Jason Palagi

Overview

I am currently completing my PhD dissertation in UIC's Ecology and Evolution program in Dr. Mary Ashley's lab.

Broadly, my interests are in plant ecology, plant-animal interactions, and conservation biology. More specifically, since most plants have some form of clonal (asexual) reproduction, the exact number of distinct genetic individuals (genets) in a patch or population is often difficult to determine in the field. Using molecular markers, such as DNA microsatellites, we can quantify the number of genets and the genet-to-ramet ratio in a patch or population. By characterizing a population, we can begin to ask questions about what factors are influencing the balance between clonal and floral (sexual) reproduction in these populations and what, if any, steps should be taken to prolong the existence of the population.

Factors that influence the rate of floral reproduction can shift the reproductive balance toward clonal reproduction. Floral herbivory (florivory) shifts the reproductive balance by reducing floral reproductive effort. Resources that might have been used for fruit and seed production can lead to compensatory clonal growth. Elevated clonal growth produces patches dominated by one or few genets, which increases the likelihood of mating between flowers belonging to the same genet (geitonogamous selfing).

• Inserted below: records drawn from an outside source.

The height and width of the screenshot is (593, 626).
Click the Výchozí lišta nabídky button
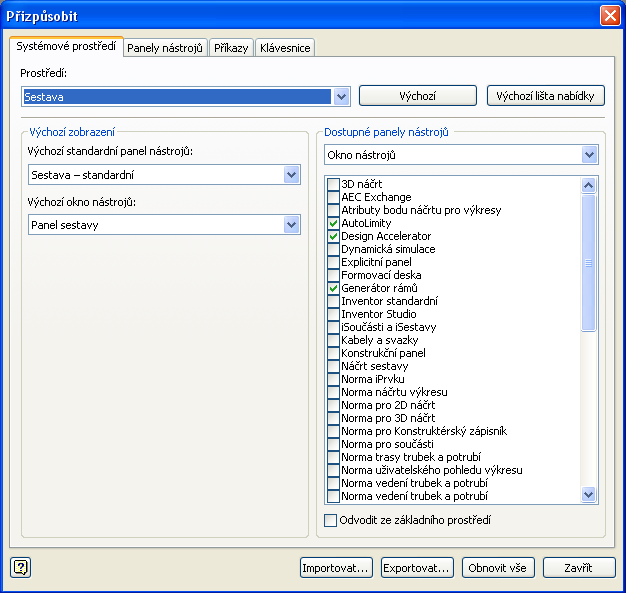[x=546, y=96]
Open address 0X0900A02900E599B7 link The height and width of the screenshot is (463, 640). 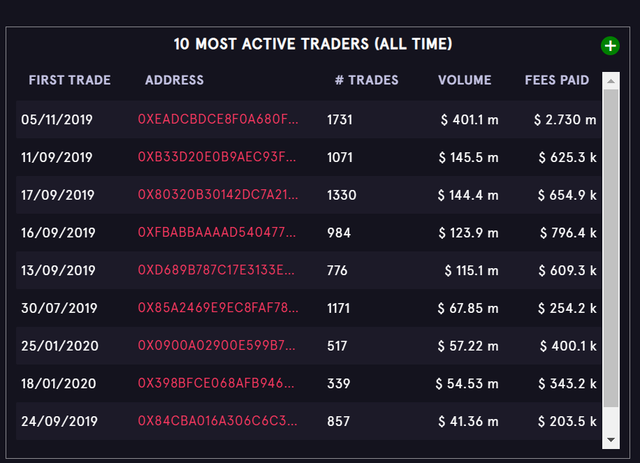(216, 345)
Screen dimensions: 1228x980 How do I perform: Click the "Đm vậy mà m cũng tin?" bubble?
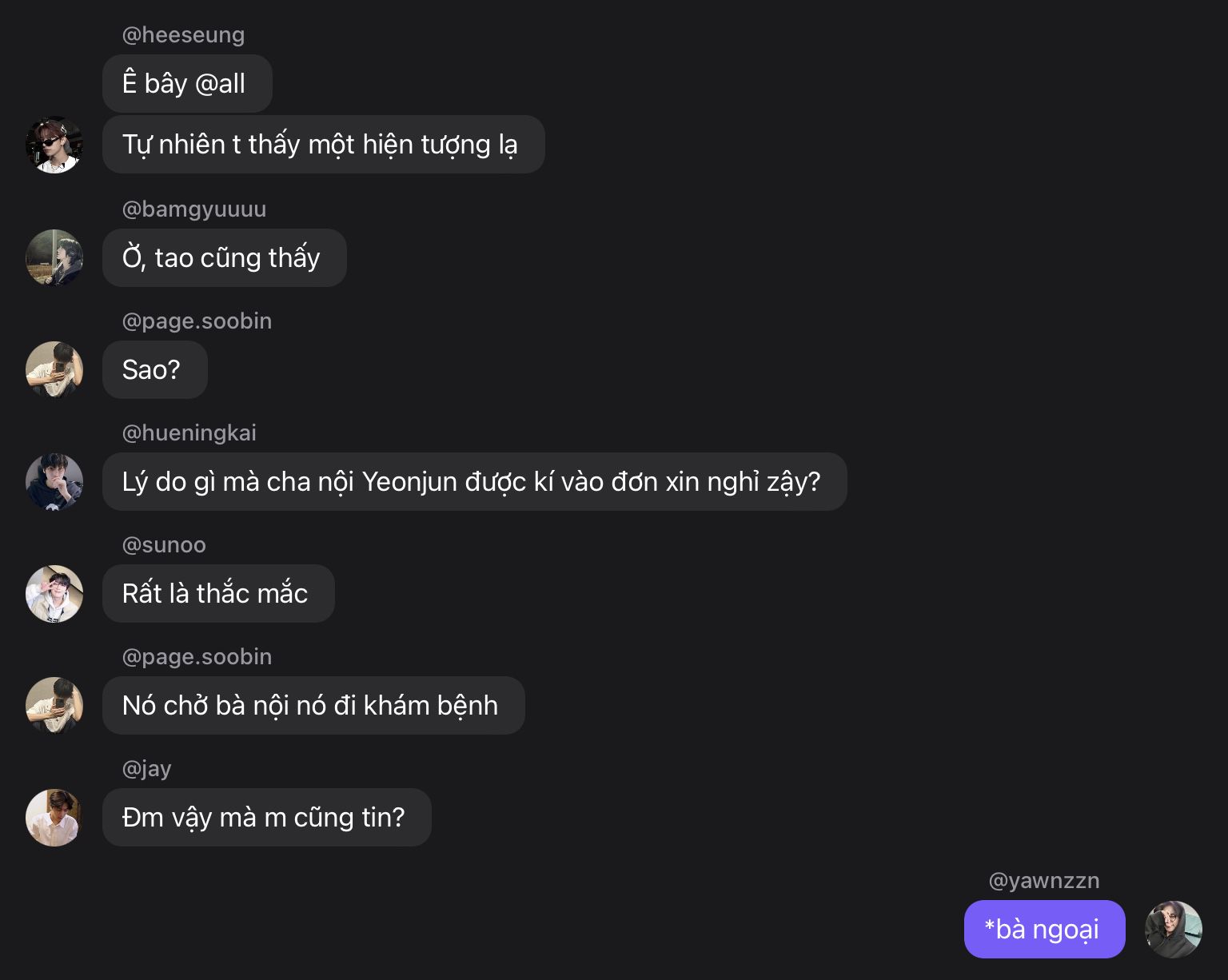266,817
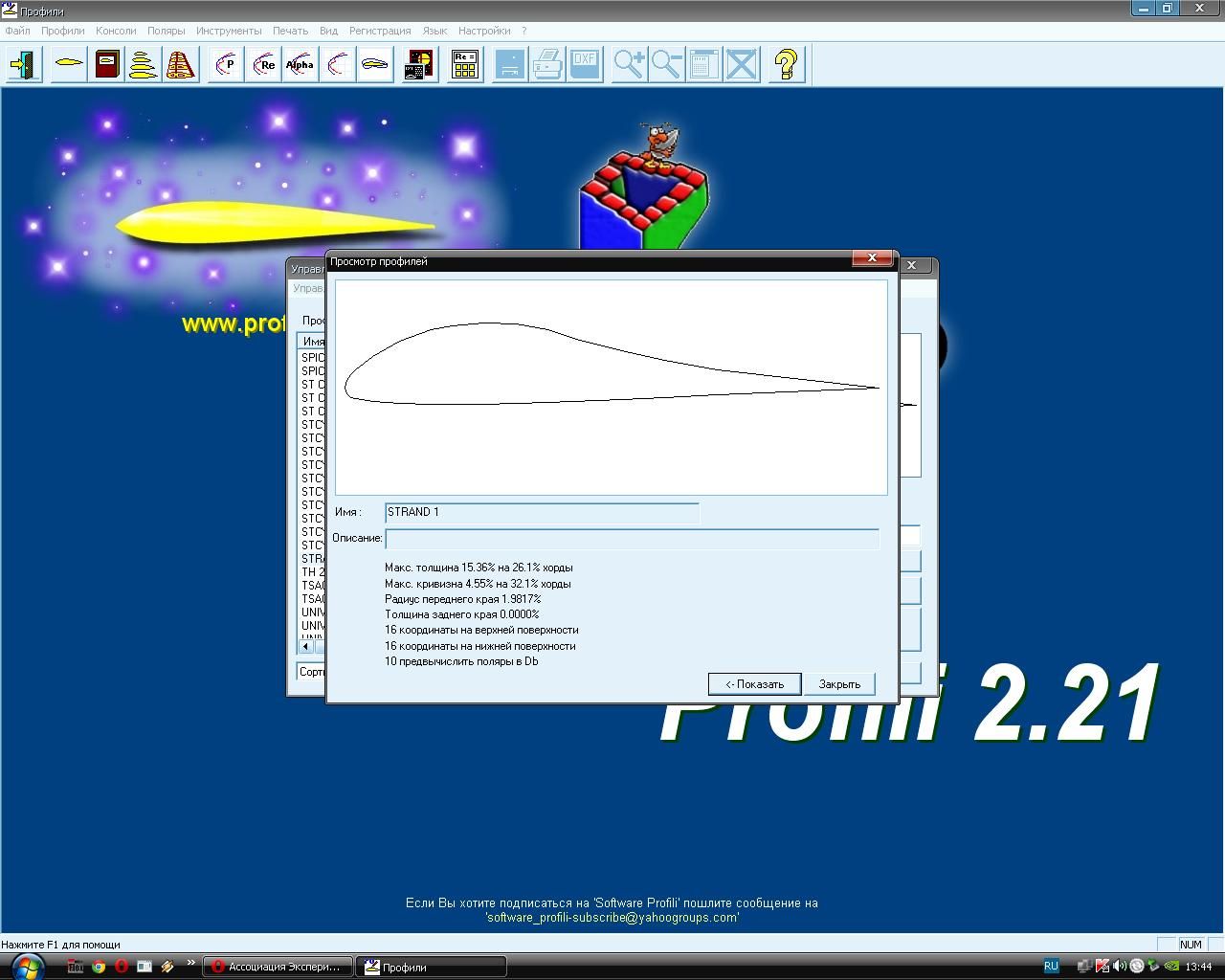The image size is (1225, 980).
Task: Click the empty Описание field
Action: pyautogui.click(x=632, y=539)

Beyond my work at UIC, I was also involved in the design and implementation of a vegetation monitoring project in northwest Indiana, the Northwest Indiana Restoration Monitoring Inventory (NIRMI). NIRMI was created as an effort to promote the monitoring and understanding of over 160 ecological restoration sites within the Calumet region of northwest Indiana. Due to its location at the junction of 3 ecoregions and its unique geological history, northwest Indiana has a remarkable native plant diversity. A number of groups (>40) have recognized the importance of the region's natural heritage and have prioritized vegetation restoration as a way of maintaining that heritage. However, most of these organizations lack the resources or personnel to conduct long term monitoring of more than a few species of concern on a small portion of their sites.

NIRMI creates the opportunity for undergraduate students to learn basic plant identification skills and vegetation monitoring techniques while also teaching them about the region's biodiversity. Through the use of NIRMI's website, restoration managers can directly compare species composition of their site to other sites in the region. Lastly, the website provides a framework for research that involves or relies on the composition of the vegetation community.